In Unanimous Decision, U.S. Supreme Court Expands Applicability of Age Discrimination in Employment Act
Prepared by Evelyn Greenstone Kammet, Esq., Department Managing Attorney
In the first opinion of its term, the U.S. Supreme Court unanimously decided that the Age Discrimination in Employment Act of 1967 (“ADEA”) applies to all public employers regardless of size. In Mount Lemmon Fire District v. Guido, an opinion delivered by Justice Ginsburg on November 6, 2018, the issue decided was whether the ADEA’s numerosity requirement of twenty or more employees for private employers also extends to state entities and political subdivisions. John Guido and Dennis Rankin, two of the oldest firefighters at the Mount Lemmon Fire District in Arizona filed suit against the District after they were terminated, claiming age-based discrimination in violation of the ADEA. The Fire District moved for summary judgment, arguing that it does not fit the definition of “employer” pursuant to the ADEA because it does not have twenty or more employees. The trial court agreed, but the Ninth Circuit reversed, holding that the ADEA applies to state agencies no matter how big or small they are.

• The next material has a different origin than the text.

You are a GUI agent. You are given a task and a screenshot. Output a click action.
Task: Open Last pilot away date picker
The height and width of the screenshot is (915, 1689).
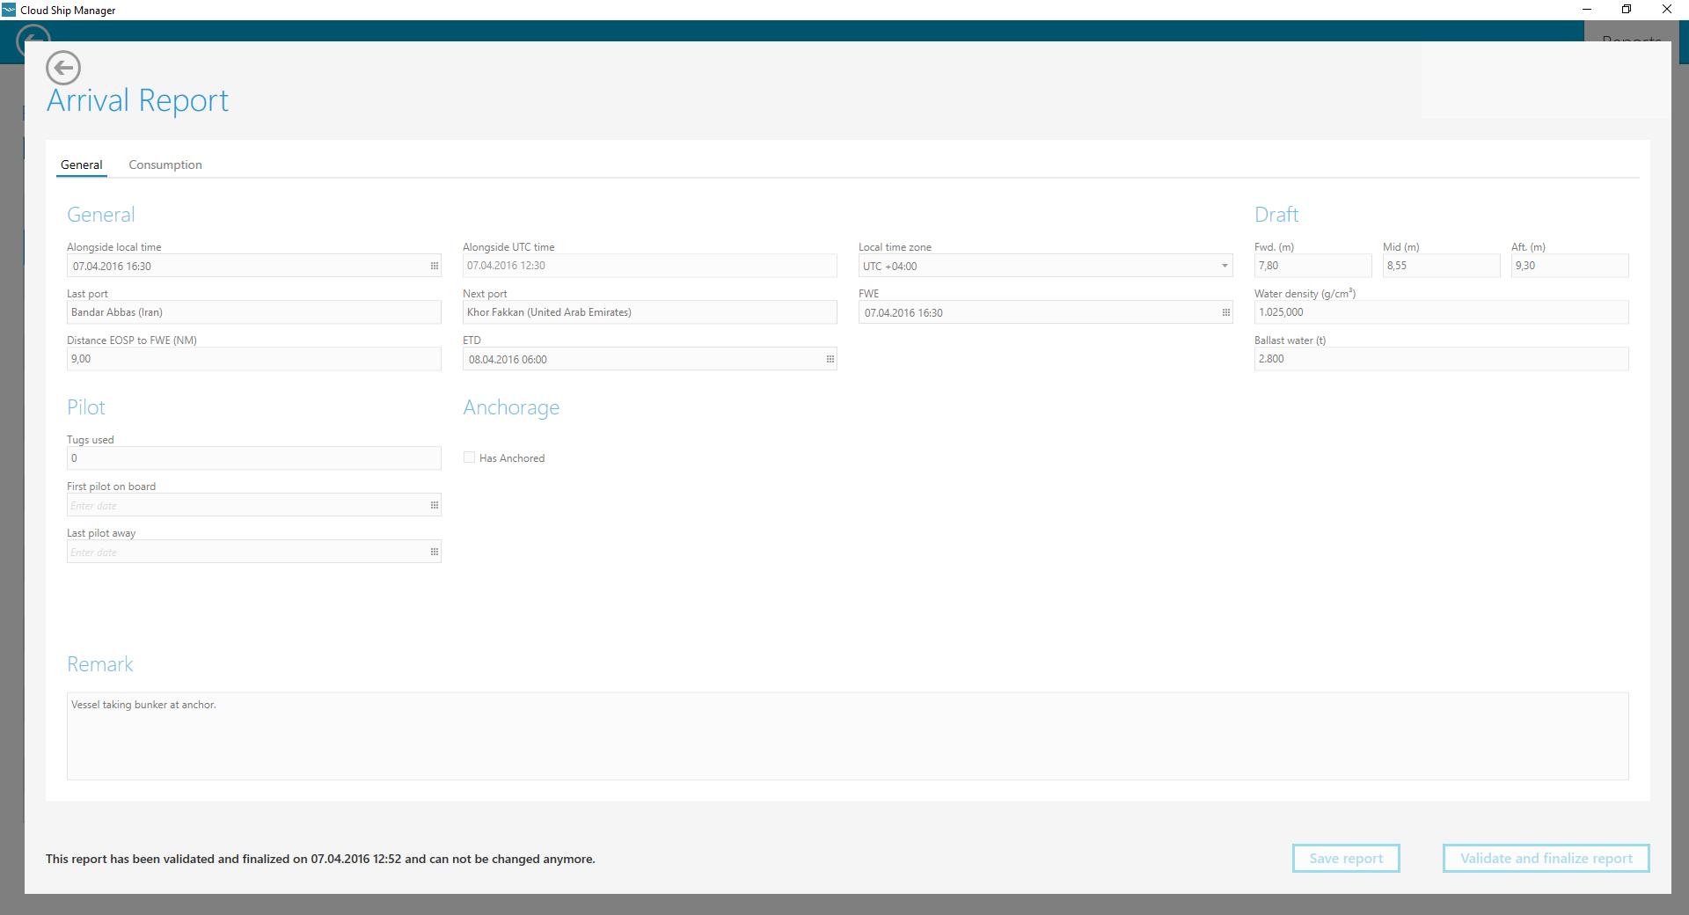pos(434,552)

Pursuant to the ADEA, the term “employer” means “a person engaged in an industry affecting commerce who has twenty or more employees . . . The term also means (1) any agent of such a person, and (2) a State or political subdivision of a State”. In affirming the decision of the Ninth Circuit, the Supreme Court parsed the plain language of the ADEA, holding that the second part of the definition of “employer” provides additional categories of employers covered regardless of the number of employees. Justice Ginsberg acknowledged that interpreting the ADEA in this manner provides a broader application than the protection afforded by Title VII. The decision was joined by all members of the High Court except Justice Brett Kavanaugh, who was not yet sworn in at the time oral arguments were made.
We can expect ADEA based claims against public employers to increase in the coming months given the Supreme Court’s decision and the resulting expanded protection afforded by the Act. Vernis & Bowling’s EPLI attorneys remain dedicated to defending our clients’ interests.